Iron deficiency remains one of the most common nutritional deficiencies among children and adolescents in the United States, prompting the American Academy of Pediatrics (AAP) to issue updated recommendations on prevention, screening, diagnosis, and treatment. The new clinical report expands previous guidance by addressing care across infancy through adolescence and incorporates emerging evidence on laboratory evaluation, oral iron dosing, and the role of intravenous iron therapy.
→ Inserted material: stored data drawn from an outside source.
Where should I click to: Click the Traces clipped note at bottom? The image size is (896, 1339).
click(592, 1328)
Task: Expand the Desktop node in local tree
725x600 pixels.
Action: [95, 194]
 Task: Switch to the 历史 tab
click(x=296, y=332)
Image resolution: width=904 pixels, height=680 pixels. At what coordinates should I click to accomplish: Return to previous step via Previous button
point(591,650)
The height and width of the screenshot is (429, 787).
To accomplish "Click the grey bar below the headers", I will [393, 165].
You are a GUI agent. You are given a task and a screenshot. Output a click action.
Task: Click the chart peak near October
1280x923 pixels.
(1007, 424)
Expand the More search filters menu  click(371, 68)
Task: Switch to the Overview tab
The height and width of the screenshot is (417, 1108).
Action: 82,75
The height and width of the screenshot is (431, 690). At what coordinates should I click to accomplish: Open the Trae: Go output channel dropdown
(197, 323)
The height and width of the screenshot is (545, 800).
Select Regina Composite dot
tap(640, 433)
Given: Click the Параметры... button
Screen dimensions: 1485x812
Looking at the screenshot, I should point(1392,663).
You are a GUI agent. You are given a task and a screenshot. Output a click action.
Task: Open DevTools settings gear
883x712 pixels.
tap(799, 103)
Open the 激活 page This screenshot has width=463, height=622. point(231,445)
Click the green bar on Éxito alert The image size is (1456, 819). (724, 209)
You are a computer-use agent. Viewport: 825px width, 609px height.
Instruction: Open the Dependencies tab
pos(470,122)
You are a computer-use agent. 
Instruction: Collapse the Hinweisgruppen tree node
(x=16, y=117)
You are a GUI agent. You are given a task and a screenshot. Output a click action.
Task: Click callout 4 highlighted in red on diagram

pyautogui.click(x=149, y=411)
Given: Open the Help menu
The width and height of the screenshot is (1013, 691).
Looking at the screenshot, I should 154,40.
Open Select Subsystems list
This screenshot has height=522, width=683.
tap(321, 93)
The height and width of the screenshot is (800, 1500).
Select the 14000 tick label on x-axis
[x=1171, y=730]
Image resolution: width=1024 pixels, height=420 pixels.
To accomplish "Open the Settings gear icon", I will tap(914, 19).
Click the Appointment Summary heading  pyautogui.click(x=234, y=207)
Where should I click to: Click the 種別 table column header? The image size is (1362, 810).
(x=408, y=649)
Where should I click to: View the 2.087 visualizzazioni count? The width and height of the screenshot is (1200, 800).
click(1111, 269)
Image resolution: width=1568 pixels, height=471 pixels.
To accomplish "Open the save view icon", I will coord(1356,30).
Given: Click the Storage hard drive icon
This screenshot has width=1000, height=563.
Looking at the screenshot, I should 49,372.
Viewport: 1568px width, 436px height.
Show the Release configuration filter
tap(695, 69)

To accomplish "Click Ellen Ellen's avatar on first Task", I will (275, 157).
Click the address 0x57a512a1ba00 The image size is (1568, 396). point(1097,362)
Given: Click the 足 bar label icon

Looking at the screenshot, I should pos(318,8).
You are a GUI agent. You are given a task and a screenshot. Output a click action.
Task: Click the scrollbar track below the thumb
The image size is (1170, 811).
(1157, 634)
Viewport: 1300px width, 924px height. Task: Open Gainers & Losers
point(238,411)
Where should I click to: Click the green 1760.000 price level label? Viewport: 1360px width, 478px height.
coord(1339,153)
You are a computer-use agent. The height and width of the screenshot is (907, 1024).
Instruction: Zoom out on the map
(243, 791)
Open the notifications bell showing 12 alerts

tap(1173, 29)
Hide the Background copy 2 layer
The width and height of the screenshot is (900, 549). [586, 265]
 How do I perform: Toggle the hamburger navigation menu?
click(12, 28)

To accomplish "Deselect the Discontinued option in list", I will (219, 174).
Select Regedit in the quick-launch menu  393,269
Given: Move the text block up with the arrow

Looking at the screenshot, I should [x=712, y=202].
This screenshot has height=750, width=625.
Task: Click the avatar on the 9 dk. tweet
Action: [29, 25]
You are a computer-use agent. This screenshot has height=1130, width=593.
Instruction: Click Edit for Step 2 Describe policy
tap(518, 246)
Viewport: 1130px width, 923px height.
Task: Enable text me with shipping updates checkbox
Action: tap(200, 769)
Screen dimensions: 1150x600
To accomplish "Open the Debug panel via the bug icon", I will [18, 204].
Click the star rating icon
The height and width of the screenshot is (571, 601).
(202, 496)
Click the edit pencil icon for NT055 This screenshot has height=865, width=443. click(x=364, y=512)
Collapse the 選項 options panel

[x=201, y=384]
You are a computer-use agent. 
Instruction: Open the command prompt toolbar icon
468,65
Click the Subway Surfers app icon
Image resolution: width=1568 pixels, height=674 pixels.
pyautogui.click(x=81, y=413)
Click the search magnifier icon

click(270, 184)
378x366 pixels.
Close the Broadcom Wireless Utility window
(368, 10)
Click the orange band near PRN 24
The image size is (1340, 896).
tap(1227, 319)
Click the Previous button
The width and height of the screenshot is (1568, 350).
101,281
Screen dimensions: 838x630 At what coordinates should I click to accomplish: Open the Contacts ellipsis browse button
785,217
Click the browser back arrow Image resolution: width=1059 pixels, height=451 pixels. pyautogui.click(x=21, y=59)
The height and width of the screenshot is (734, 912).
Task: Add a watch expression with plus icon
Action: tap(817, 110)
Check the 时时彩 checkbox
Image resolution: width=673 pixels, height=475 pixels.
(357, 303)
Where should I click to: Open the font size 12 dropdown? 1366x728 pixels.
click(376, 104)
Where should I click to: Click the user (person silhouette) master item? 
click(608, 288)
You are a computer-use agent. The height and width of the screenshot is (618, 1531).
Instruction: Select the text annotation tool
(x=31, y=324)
The report replaces the AAP's 2010 recommendations for children younger than 3 years and broadens the focus to include older children and adolescents. It also emphasizes screening strategies tailored to age and risk factors, with the goal of identifying iron deficiency before progression to iron deficiency anemia (IDA).

When should pediatricians screen children for iron deficiency?

The updated guidance recommends universal screening for iron deficiency and IDA in all infants and young children between 9 and 18 months of age, with the timing determined by the child's primary source of nutrition during infancy.

Infants primarily receiving human milk should be screened between 9 and 12 months because of their increased risk of iron deficiency if they have not received adequate iron supplementation. Those primarily receiving iron-fortified formula should instead undergo screening between 15 and 18 months, when the transition to cow's milk or plant-based milk alternatives often results in substantially lower dietary iron intake.

The report also introduces universal laboratory screening for female adolescents at least 1 year after menarche but no later than age 14 years. The authors note that adolescents who menstruate have the highest prevalence of iron deficiency and IDA, largely because of menstrual blood loss, and that mild iron deficiency may progress to severe anemia requiring hospitalization if left unrecognized.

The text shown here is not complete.